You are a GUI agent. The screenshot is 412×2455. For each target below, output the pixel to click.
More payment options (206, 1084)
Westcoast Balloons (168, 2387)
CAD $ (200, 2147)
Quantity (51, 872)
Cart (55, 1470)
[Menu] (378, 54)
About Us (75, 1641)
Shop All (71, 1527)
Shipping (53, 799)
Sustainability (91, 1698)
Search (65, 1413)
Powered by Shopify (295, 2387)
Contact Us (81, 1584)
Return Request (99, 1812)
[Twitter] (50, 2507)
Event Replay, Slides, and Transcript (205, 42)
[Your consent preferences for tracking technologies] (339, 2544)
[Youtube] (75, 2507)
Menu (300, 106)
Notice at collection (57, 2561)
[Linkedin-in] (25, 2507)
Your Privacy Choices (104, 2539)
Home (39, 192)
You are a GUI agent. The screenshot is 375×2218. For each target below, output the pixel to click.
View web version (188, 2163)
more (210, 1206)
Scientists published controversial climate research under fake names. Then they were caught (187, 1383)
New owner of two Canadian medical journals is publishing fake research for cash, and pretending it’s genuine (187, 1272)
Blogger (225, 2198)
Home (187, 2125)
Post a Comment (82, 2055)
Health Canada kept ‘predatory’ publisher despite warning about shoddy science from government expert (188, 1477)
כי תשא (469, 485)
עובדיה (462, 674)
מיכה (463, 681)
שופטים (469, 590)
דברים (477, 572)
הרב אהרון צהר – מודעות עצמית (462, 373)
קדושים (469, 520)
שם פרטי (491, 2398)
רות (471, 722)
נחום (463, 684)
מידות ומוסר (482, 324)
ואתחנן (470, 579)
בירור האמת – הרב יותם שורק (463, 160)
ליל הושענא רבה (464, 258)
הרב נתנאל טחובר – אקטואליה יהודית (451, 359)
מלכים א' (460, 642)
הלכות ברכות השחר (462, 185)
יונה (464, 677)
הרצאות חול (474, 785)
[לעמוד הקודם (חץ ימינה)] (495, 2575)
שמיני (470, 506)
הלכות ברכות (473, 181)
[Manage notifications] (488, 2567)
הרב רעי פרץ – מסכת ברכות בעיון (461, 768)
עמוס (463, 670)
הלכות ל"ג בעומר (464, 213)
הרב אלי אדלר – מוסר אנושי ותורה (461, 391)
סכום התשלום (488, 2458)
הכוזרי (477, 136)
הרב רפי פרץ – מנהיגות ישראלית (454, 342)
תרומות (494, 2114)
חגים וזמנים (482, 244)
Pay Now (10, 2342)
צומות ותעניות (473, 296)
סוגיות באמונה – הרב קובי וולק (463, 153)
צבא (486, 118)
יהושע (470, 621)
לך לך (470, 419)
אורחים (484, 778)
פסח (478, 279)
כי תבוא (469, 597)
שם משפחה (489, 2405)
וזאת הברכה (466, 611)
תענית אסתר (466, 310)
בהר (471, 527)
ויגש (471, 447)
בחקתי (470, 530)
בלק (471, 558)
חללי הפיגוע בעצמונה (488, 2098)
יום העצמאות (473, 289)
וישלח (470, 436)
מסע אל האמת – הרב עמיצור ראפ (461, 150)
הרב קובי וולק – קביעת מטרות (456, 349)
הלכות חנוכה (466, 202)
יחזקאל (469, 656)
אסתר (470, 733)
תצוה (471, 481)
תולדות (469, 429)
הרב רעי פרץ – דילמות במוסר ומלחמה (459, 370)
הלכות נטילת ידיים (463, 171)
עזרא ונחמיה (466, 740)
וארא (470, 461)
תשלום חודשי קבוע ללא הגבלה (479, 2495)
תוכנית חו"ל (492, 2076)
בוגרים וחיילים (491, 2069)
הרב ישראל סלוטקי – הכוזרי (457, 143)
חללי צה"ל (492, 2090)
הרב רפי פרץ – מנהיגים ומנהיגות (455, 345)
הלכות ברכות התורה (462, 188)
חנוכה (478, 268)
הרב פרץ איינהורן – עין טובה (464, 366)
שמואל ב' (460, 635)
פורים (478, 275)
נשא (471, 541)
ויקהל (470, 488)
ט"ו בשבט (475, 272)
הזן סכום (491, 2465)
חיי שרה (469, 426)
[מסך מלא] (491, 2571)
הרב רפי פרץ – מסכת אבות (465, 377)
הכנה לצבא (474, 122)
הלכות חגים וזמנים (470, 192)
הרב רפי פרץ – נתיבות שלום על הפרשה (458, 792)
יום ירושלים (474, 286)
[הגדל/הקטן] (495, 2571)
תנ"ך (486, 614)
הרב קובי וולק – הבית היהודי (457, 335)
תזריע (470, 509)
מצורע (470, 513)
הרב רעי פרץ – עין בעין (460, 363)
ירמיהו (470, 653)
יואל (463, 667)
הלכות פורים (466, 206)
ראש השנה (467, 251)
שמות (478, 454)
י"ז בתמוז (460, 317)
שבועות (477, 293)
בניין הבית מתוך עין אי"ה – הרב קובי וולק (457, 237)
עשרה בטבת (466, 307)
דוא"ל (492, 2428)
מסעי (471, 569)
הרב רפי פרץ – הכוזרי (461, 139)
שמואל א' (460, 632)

____________________

## How to complete this task
Some lines in the data above hold the string "below". Find and copy each of them.

## Exercise output
You are a GUI agent. The screenshot is 412×2455. For each target below, output the pixel to click.
You are a GUI agent. The screenshot is 375×2218. For each target below, output the pixel to click.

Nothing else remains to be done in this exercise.